Grant Morrison and Rian Hughes: The story behind 'The Key'
A faceless figure stands at gunpoint on the edge of a pier. A key is ripped from his neck by state soldiers and tossed into the water.
As it sinks to the bottom it joins dozens of other keys half submerged in the seabed - each one different and beautiful.
The Key, a comic strip written by Grant Morrison and drawn by Rian Hughes, was created for the BBC's Freedom 2014 season.
Set in a repressive future society, everything not forbidden is compulsory.
Individuality is defined by a key, and the state - represented by armed soldiers and hovering drones - is intent on replacing each person's unique key with a standard grey one.
"It's a totalitarian state where freedom isn't exactly top of the list", says Morrison, who has written for Batman, Superman, The X-Men and Wonder Woman, among many others.
"We have a rebel who wears a key around his neck. His key represents his own individual expression.
"With the state seeming to execute this character for dissent, many people realise they have keys of their own. It triggers a landslide and people start to act."
An image of the faceless rebel, marked through with a red cross, is displayed around the city on his apparent death.
It is a woman, staring at the image, who is shocked into reacting.
"She is the person who says this is enough", says Hughes.
"She represents the everywoman, reasserting her individuality."
She screams and pulls off the padlock fitted around her neck.
As others join her they attach their locks to a chain fence in a show of solidarity.
Meanwhile the rebel of the story is sinking to the bottom of the sea.
It is a faceless and sexless figure - designed to be the everyman character. A man or a woman that everyone could relate to.
"Instead of the usual superhero mask, he has a utilitarian bag on his head," adds Hughes.
"At first Grant was thinking that The Key could be like a superhero, but he ended up being redesigned."
There are still superhero touches. The bag on his head has two points, reminiscent of Batman's pointy ears.
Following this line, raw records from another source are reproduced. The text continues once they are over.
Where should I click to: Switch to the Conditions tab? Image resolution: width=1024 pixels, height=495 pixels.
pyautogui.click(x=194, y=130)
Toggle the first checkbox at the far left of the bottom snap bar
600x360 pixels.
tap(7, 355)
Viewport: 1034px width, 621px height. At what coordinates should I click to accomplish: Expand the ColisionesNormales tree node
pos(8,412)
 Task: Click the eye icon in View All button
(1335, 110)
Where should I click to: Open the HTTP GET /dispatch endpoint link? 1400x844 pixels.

He is also a canny escape artist. Kicked into the water by a state guard he manages to free himself from his straightjacket, his chains and the thick state padlock around his neck to resurface at the end with a hand full of keys.
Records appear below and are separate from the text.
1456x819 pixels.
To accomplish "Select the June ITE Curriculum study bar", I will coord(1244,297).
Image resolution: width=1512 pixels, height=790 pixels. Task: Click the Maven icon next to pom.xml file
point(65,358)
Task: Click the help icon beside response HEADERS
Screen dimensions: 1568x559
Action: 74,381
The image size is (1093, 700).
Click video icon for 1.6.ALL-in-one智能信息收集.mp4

"The superhero for me is a symbolic figure. It has to be someone we can relate to, and it allows us to deal with things quite directly," adds Morrison.
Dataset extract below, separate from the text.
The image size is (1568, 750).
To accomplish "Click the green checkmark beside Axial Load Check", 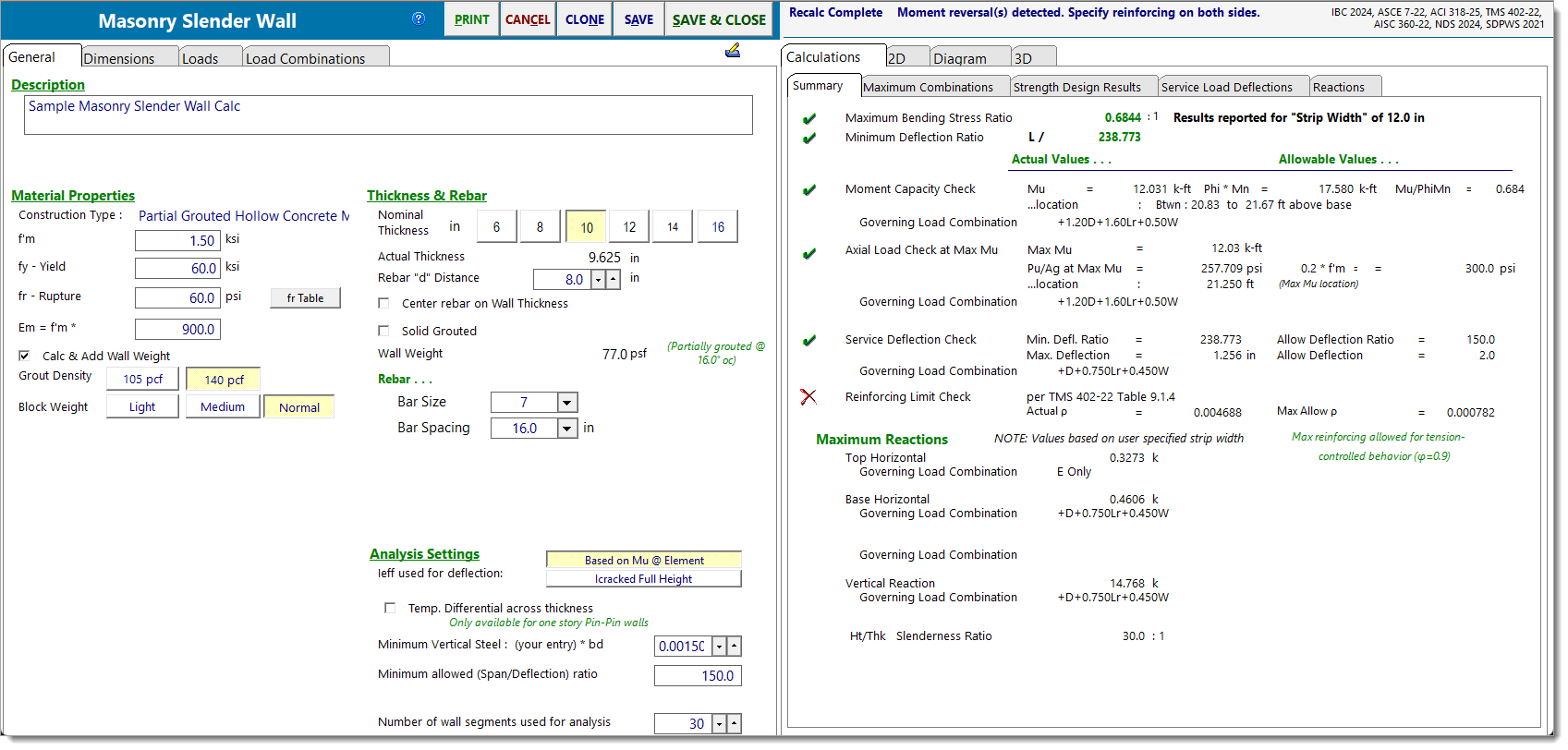I will tap(809, 253).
"What I love about comics is they way they allow you to talk about big ideas like freedom, meaning, what we're all here for and why."
"There's always somewhere in the world where someone is trying to control others' expression."
It is not the first time that Morrison and Hughes have collaborated.
In 1990 they worked on a controversial Dan Dare comic, which turned the hero into a stooge of Margaret Thatcher's government.
Morrison, who lives near Glasgow, also made headlines when he apparently killed off Batman. He created a storyline where Batman died and Robin grew up and took his place - and actually became a better version of him.
But the Key - which has no words - represents a departure.
"Without words it became much more abstracted and poetic," adds Morrison.
Hughes adds: "The quest for freedom and self-expression is a perennial story, it's always current in one way or another.
There's always somewhere in the world where someone is trying to control others' expression."